▶ **EXTRAIT CHOISI**
================

Le phénomène du nourrissage des cerfs à longueur d'année par des gens bien intentionnés qui veulent les admirer tous les jours est tout aussi potentiellement dommageable, et le gouvernement du Québec, auquel la Loi sur la conservation de la faune ne donne pas le pouvoir de réglementer le comportement des non-chasseurs, songe à introduire rapidement un amendement à la loi pour pouvoir interdire cette pratique. À l'heure actuelle, nos voisins du Sud, par qui ces techniques sont arrivées chez nous, ont entrepris de les interdire chez eux. Ainsi, le Maine, le Vermont et New York interdisent désormais tout appâtage du cerf à la chasse. En Ontario, la réglementation prévoit une telle interdiction au moindre cas de maladie du cerf fou. Tous les États voisins du Québec déconseillent le nourrissage, sauf New York, qui l'interdit avec quelque nourriture que ce soit, sauf avec des branches d'espèces arbustives naturelles.

================

[Entrées du jeu de données]
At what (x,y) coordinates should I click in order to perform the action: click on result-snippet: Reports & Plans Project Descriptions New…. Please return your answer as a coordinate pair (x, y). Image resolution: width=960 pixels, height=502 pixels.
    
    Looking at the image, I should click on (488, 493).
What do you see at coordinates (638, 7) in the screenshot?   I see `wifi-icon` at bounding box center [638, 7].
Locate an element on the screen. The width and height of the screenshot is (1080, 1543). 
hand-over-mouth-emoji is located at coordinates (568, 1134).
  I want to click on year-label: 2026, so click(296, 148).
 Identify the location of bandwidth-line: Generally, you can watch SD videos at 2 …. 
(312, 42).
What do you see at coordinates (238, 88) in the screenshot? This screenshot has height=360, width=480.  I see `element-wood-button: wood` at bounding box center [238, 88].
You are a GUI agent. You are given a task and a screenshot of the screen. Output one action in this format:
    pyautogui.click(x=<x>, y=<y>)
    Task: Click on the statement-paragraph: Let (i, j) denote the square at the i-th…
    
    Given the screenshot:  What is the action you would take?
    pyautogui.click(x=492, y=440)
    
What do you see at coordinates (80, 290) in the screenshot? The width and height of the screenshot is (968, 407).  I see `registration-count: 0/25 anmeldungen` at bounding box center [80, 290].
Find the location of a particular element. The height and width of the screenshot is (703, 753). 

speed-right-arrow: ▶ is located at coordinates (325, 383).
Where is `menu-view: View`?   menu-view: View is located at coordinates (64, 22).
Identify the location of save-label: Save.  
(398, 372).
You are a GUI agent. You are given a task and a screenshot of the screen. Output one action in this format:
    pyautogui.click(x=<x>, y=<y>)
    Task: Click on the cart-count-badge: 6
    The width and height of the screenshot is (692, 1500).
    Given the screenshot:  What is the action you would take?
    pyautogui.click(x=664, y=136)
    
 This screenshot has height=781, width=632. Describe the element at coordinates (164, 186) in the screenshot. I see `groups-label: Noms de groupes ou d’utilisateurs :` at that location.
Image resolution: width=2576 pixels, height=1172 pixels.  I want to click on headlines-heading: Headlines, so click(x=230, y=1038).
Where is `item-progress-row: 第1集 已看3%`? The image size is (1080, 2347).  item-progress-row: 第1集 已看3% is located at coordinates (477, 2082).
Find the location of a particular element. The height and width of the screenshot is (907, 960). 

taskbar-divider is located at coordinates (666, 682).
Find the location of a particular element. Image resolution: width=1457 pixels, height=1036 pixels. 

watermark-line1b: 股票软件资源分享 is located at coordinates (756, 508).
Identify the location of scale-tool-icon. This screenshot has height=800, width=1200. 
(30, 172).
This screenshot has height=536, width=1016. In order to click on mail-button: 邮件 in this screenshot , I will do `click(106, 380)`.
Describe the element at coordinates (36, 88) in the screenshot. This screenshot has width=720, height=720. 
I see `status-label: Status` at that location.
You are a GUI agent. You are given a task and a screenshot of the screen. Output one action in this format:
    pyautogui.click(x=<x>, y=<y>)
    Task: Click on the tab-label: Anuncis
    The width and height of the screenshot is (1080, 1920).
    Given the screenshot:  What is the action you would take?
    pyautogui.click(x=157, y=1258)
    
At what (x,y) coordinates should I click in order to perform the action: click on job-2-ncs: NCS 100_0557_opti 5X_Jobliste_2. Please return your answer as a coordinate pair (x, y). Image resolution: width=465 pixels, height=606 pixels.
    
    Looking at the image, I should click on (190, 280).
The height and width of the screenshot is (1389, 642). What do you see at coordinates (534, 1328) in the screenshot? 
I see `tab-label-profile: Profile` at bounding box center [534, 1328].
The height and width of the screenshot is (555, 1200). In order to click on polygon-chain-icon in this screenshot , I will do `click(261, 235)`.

================

▶ **CONSIGNE**
Dites si chacun des énoncés suivants concorde avec l'extrait sur le nourrissage des cerfs. Répondez par oui ou par non et citez textuellement les mots de l'extrait qui tranchent.
1. Le Maine interdit tout appâtage du cerf à la chasse.
2. La Loi sur la conservation de la faune donne au gouvernement du Québec le pouvoir de réglementer le comportement des non-chasseurs.
3. New York interdit le nourrissage avec des branches d'espèces arbustives naturelles.
Les enregistrements n'interviennent en rien dans cet exercice.

▶ **CORRIGÉ**
1. Oui : « le Maine, le Vermont et New York interdisent désormais tout appâtage du cerf à la chasse ».
2. Non : « auquel la Loi sur la conservation de la faune ne donne pas le pouvoir de réglementer le comportement des non-chasseurs ».
3. Non : « qui l'interdit avec quelque nourriture que ce soit, sauf avec des branches d'espèces arbustives naturelles ».